O hepatocarcinoma, forma mais comum da doença, geralmente se desenvolve em um fígado previamente lesionado. Hepatites crônicas B e C, consumo excessivo de álcool, gordura hepática avançada e cirrose são as principais causas que levam à inflamação crônica do órgão, favorecendo mutações celulares e, consequentemente, o surgimento do câncer.
Com sintomas que raramente aparecem no início, o tumor costuma ser descoberto em estágios mais avançados, o que reduz significativamente as chances de cura. Entre os sinais de alerta estão icterícia (coloração amarelada na pele e nos olhos), urina escura, fezes claras, coceira corporal, perda de peso repentina, cansaço extremo, enjoo persistente e presença de caroço do lado direito da barriga.
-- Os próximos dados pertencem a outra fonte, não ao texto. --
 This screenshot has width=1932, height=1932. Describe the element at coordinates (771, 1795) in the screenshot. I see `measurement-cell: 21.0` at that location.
A população mais vulnerável à doença inclui portadores de hepatites virais, pessoas com cirrose, usuários crônicos de álcool e pacientes com esteatose hepática grave. Nesses casos, o rastreamento regular é fundamental. A recomendação médica é realizar exames de sangue e ultrassonografia a cada seis meses para detecção precoce.
Quando identificado a tempo, o câncer de fígado pode ser tratado com cirurgia, ablação por radiofrequência, embolização, quimioterapia, imunoterapia ou medicamentos direcionados. A escolha do tratamento depende do estágio do tumor, da função hepática e do estado geral de saúde do paciente.
Nos últimos anos, avanços importantes ampliaram as possibilidades terapêuticas e melhoraram a qualidade de vida de muitos pacientes, especialmente nos casos detectados precocemente. Para prevenção, o caminho é conhecido: adotar hábitos saudáveis, evitar álcool em excesso, reduzir o consumo de alimentos ultraprocessados, praticar atividades físicas e manter o controle de doenças hepáticas.
A conscientização é o primeiro passo para reduzir o impacto do câncer de fígado, que continua sendo um desafio silencioso na saúde pública brasileira.